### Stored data
-------

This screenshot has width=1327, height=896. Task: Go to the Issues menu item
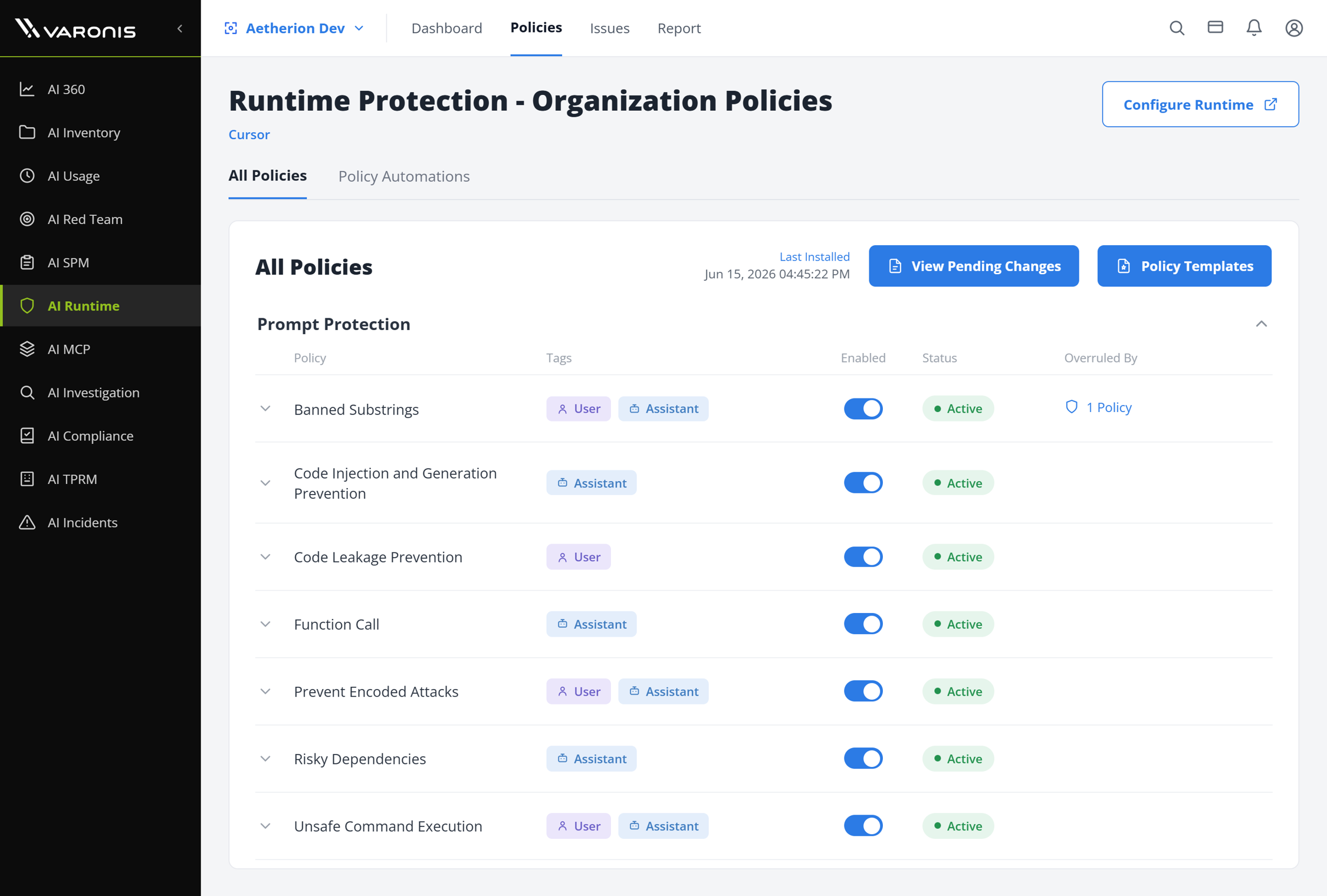[x=609, y=28]
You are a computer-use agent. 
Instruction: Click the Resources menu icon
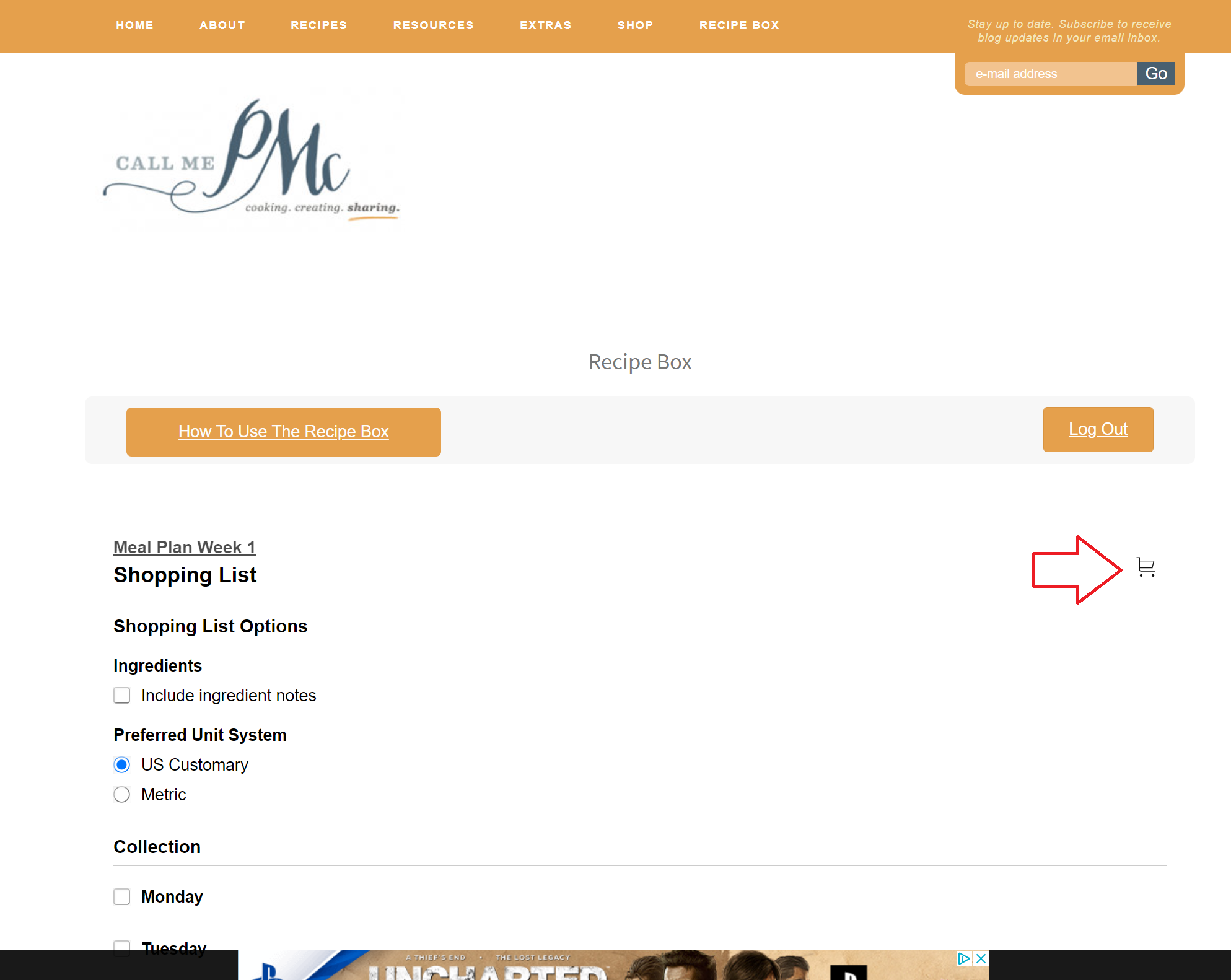pyautogui.click(x=434, y=24)
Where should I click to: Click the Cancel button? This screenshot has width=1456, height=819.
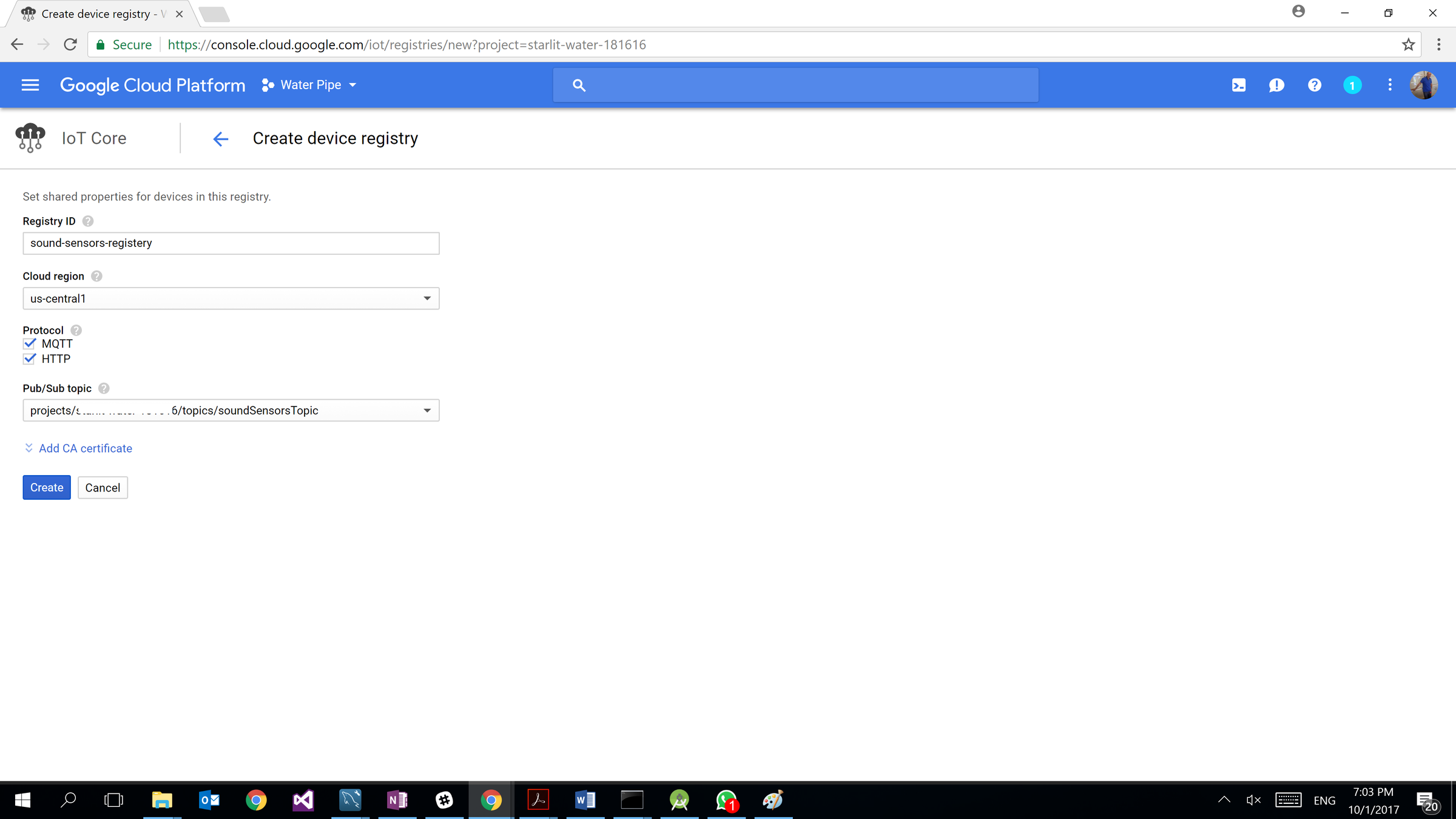coord(103,488)
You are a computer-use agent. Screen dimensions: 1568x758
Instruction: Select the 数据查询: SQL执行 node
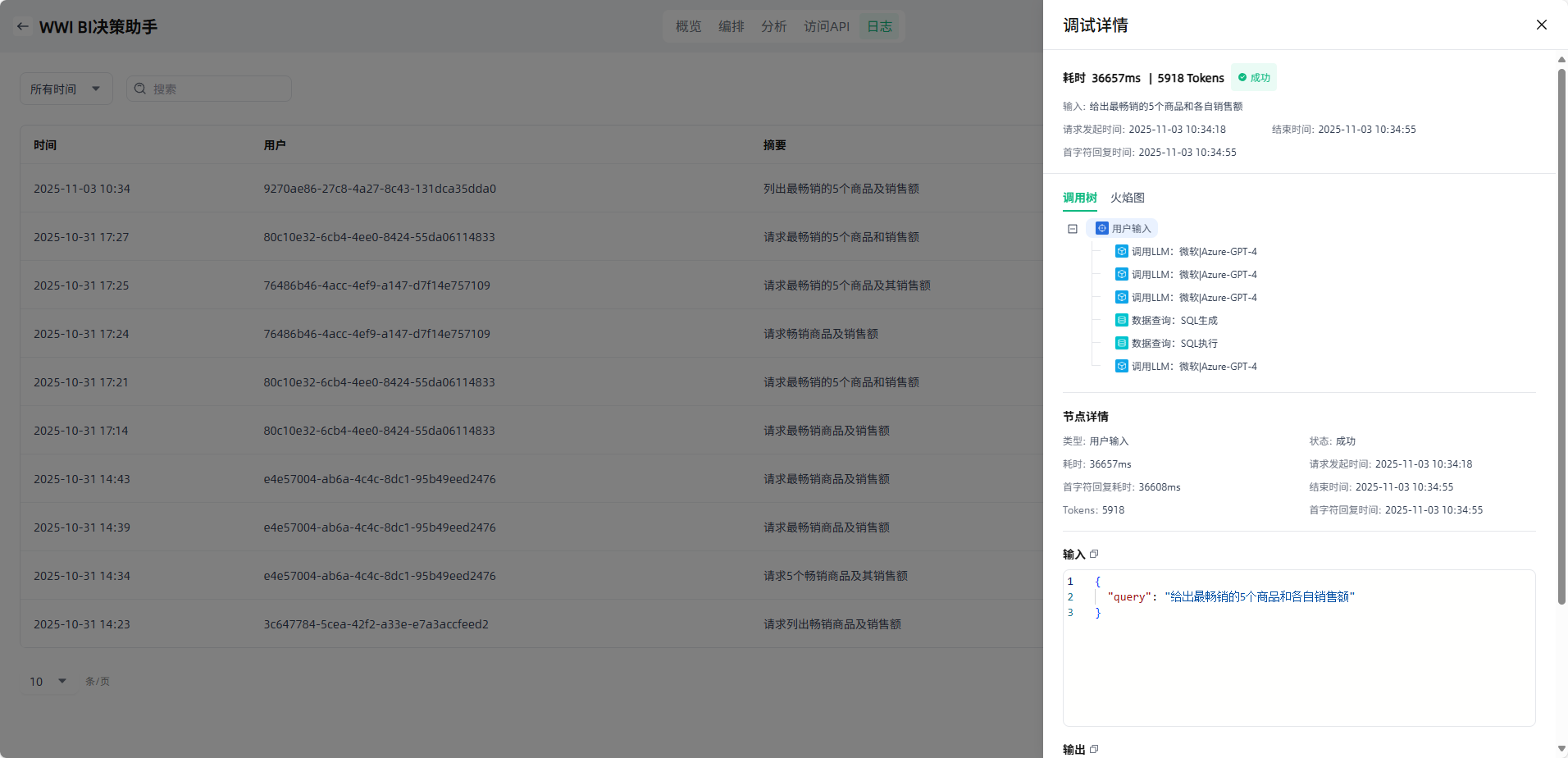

-------

### Short exercise
Swap "computer-use agent" for "desktop automation agent" throughout the items above and leave everything else unchanged. Omit the pictures from your answer.

### Task result
This screenshot has width=1327, height=896. Task: Go to the Issues menu item
[x=609, y=28]
You are a desktop automation agent. 
Instruction: Click the Resources menu icon
pyautogui.click(x=434, y=24)
Where should I click to: Click the Cancel button? This screenshot has width=1456, height=819.
coord(103,488)
You are a desktop automation agent. Screen dimensions: 1568x758
Instruction: Select the 数据查询: SQL执行 node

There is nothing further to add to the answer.